Since the restaurant is awarded with 2 Michelin stars, you can expect its food and services to be of high standard. While I can eat at a lower price with better tastes elsewhere with the same dishes we order here. My palate is blind and can't see the 2 stars, but my starry eyes can see the 102F aerial view. My eyes win this time, and it costs my 2 limbs (an arm and a leg). We booked for a window table before we came to HK. We wouldn't dine here at all if one wasn't available.

Having said that, there're many tallest buildings in Asian cities where they charge you a hefty fee to go up to their observation towers for a look (e.g. Oriental Pearl Tower in Shanghai, Taipei 101). If you view it from this perspective, the menu prices become quite low.

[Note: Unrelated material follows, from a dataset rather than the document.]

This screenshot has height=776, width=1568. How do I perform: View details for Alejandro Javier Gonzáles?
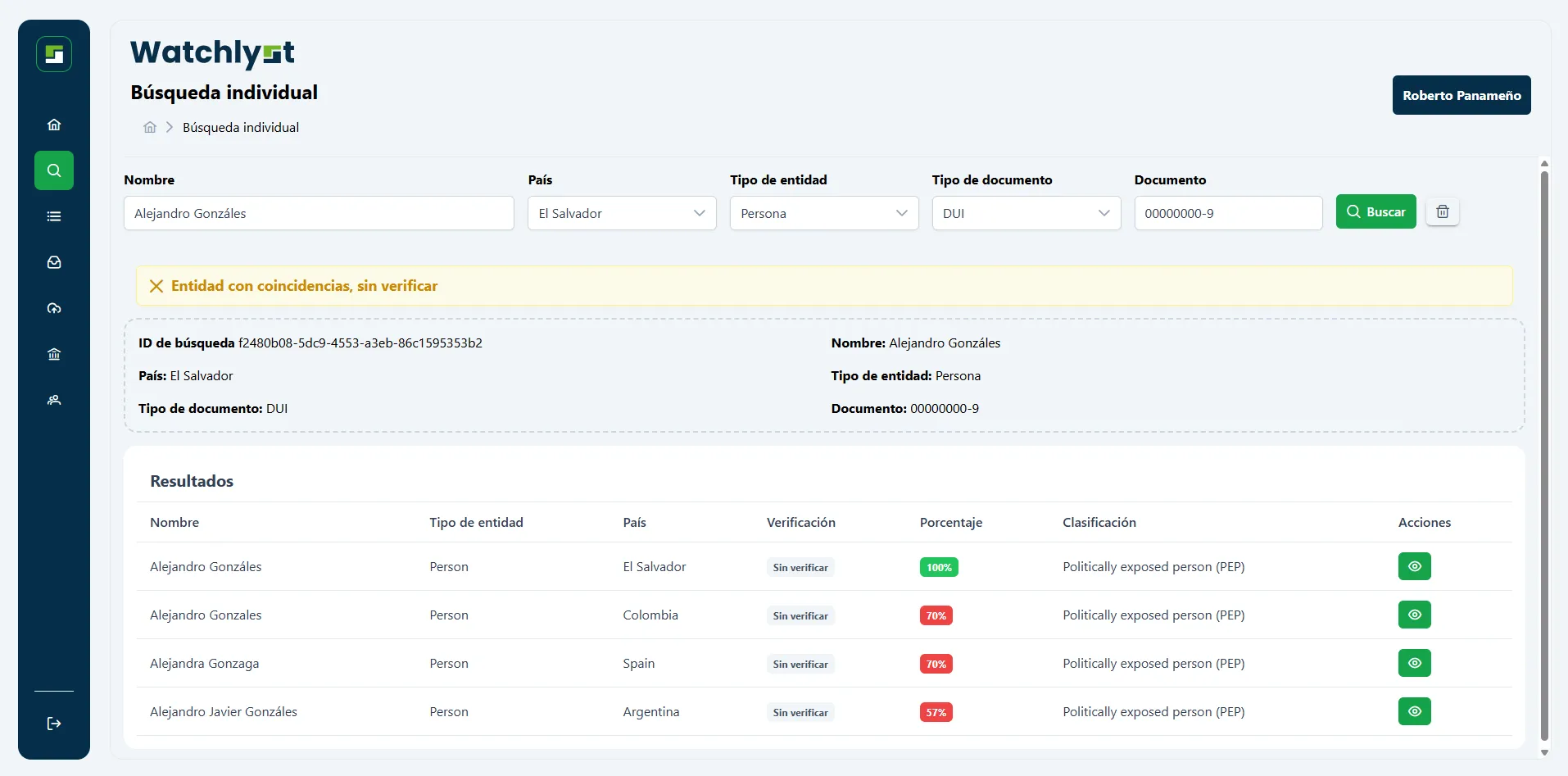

Window table, Tin Lung Heen, ICC, Hong Kong
A view to a meal

From Tin Lung Heen, you won't see the iconic HK CBD view. Instead, you will look toward west of HK. There, you'll see the world's noted Port of Hong Kong, and its container terminals, Tsing Yi Island, and the Nong Shuen Chau Bridge that connect Tsing Yi island to Kowloon Peninsula.

Aerial view, West Kowloon, Tin Lung Heen, ICC, Hong Kong
Aerial view showing Ngon Shuen Chau Bridge (昂船洲橋) and container ports, and the busy port traffic.
HK Disneyland is just off the photo on the left of Tsing Yi

Aerial view, West Kowloon, Hong Kong
Pano sweep of HK's west

Breakwater of the New Yau Ma Tei Typhoon Shelter, West Kowloon, Hong Kong
Breakwater of the New Yau Ma Tei Typhoon Shelter


Barges with cranes
Barges with cranes in the shelter


Stonecutters Island, West Kowloon, Hong Kong
One of a point or corner of Stonecutters island (昂船洲) with beautiful strewn rocks near its beach

All the above and more could be seen from Tin Lung Heen restaurant while we chow down our dim sims.

I don't mind at all viewing at this side of HK because we have seen the "front-on" view of HK many times, and this side of HK is new and refreshing for us. For the 1st-time visitors or those who want to dine in front of the iconic HK Central district, you can eat in Tosca - an Italian restaurant with 1 Michelin star (if you must). The lowest budget would be to grab a drink at Ozone Bar (minimum charge is an outrageous grand total of $10 HKD = $1.50 USD). We could do that, but we aren't drinkers, and Ada is a dim sims' addict, so Tin Lung Heen it is.

After lunch, I stepped into Ozone Bar for a quick snap of their window view.


Aerial view from Ozone Bar, Hong Kong Central, CBD, Hong Kong
Aerial view of HK CBD from Ozone Bar.